If you grew up in the late 80s and 90s like I did (and probably before,) your parents warned you not to talk to strangers. Strangers were strangers. They could be anything or anyone. They could hurt you, or steal from you. They could follow you home.
Then we grew up, and we quickly found that strangers are friends you haven’t met yet. They can also lead you toward your next great steps in life.
A Very Good Day
I was already having a good day. I’d been instructed to check out a hole-in-the-wall banh mi place not far from home, pick up some locally made tofu, and I found out that a brewery I like has a taproom nearby. I picked up a banh mi (which did not survive the six blocks between the shop and the taproom) and then sat down for a beer. Gigantic Brewing is one of the nerdier breweries in town, having lately finished a series of beers inspired by the Hellboy comics. Their Robot Room offers 16 taps of their beer and bottles for sale, connected to a Oaxacan taqueria and an African kitchen.
My intention was fully to sit down, have a bite of my lately-departed sandwich, and get some writing done over a tasty beer (such as I normally get my best work done.) Those plans were thwarted, however, the moment I started talking to Cody the bartender. The fact that this is my weekend led to the perpetual small-talk standby “So what do you do?“
The words “I’m a pastry chef” tend to start a lot more conversations than it concludes, and passionate people are passionate about a LOT of things. Very often that includes food, and Cody started telling me about how his COVID lockdown project was mastering making French Macarons. We chatted for a bit and I started telling him about the specials I’m working on for April in the pie shop. As we chatted, two men came in with their lunch and listened in. “Dude, what do you do?! You guys are making me hungry.”
THAT led to a conversation about what makes good pies, the best places to get vegan and gluten-free baked goods in the city (believe it or not, there are plenty of places to get VGF pastry that don’t suck,) and my own time spent exploring and writing about Portland’s food culture.

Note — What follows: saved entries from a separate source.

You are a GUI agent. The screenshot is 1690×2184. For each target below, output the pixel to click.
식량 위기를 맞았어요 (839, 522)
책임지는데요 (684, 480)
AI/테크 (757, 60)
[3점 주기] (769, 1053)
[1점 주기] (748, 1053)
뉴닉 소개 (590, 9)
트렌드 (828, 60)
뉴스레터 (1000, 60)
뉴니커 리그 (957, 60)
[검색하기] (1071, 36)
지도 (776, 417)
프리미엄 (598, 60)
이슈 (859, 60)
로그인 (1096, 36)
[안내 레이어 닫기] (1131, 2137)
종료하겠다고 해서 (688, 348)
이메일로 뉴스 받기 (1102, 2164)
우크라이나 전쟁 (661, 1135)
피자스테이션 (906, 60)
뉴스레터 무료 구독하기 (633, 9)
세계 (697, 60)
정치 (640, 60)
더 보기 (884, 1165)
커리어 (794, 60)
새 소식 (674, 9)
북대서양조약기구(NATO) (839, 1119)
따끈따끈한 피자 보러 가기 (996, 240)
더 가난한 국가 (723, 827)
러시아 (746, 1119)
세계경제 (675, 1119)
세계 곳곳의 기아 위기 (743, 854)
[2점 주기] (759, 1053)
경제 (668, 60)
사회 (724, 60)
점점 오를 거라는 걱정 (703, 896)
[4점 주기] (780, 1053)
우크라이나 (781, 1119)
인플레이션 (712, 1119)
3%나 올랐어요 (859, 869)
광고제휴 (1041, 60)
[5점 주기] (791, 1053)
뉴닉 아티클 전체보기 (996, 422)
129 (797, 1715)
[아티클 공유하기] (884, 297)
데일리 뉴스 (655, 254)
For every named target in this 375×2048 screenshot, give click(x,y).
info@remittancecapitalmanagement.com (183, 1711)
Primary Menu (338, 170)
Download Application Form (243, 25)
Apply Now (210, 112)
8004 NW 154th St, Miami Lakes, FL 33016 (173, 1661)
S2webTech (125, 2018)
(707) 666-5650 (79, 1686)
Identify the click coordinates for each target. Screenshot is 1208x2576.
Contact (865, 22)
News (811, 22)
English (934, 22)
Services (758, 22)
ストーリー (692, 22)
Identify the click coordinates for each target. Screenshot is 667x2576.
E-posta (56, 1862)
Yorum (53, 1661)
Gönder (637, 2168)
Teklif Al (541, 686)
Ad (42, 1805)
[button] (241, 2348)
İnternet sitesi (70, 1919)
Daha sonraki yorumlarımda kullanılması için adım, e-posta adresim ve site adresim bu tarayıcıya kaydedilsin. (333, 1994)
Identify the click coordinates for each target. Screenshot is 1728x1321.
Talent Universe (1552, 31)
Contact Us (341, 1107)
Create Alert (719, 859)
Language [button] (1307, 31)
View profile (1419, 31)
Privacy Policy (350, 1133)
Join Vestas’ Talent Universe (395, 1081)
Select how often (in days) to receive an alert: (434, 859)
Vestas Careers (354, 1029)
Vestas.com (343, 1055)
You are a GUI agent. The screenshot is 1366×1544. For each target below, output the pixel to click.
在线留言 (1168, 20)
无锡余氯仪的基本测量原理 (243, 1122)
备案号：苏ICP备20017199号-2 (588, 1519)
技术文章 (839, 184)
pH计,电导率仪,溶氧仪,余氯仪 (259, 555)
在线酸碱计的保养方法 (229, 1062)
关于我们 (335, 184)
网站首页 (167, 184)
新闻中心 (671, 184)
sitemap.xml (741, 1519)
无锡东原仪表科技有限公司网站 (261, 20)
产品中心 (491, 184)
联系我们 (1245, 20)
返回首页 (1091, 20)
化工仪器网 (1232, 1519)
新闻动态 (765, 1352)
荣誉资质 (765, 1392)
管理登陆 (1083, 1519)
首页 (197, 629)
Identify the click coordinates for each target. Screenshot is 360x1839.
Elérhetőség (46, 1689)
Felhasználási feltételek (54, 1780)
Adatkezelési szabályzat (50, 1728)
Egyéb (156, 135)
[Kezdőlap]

Even though I’ve only lived in this city for about six years, one of my secret joys is acting as a “food concierge” to visitors– pumping them for information about what they like and then pointing them to my favorite restaurants and eateries. “You’re tasting Chinese? What kind? What dishes? I’ve got a list.” “Central American? Name a cuisine, man- I know places for Venezuelan, Honduran, a few kinds of Mexican…” As we talked, the two men started looking up menus and locations on their phones.
As it turns out, you may see some of my work in travel magazines soon. It’s because I looked up from my phone and decided to have a conversation with some friendly strangers.
Connections Happen When You’re Not Trying
Maybe it’s the 80s and 90s cheesiness of “networking events” and the piles of books by business gurus that try to intellectualize the process, but I never think of getting into these conversations as “networking” or “making connections.” It feels sterile, inorganic, and frankly shallow. I will always believe that the best opportunities come when you aren’t looking for them, and that trying to force them into showing up defeats the point. Going to or hearing about one of those tiresome “liquid lunches” frustrates me to no end- every person has the same script they follow, the pasted-on smile and fist full of business cards. I have never made a single worthwhile connection at any of those damn things.
Where did my best opportunities come from? Meeting people where they are. Finding their real faces and showing them mine. Listening without artifice, speaking without motive, and engaging with no goal beyond meeting fascinating people. Special business cards and a sharp suit will get you attention, but authenticity and approachability will get you connected.
Skip the networking events and get into classes. Meet with groups. Make friends, eat at restaurants, ditch the bullshit and be a human. You’ll see, learn, and discover more than a LinkedIn profile can ever tell you.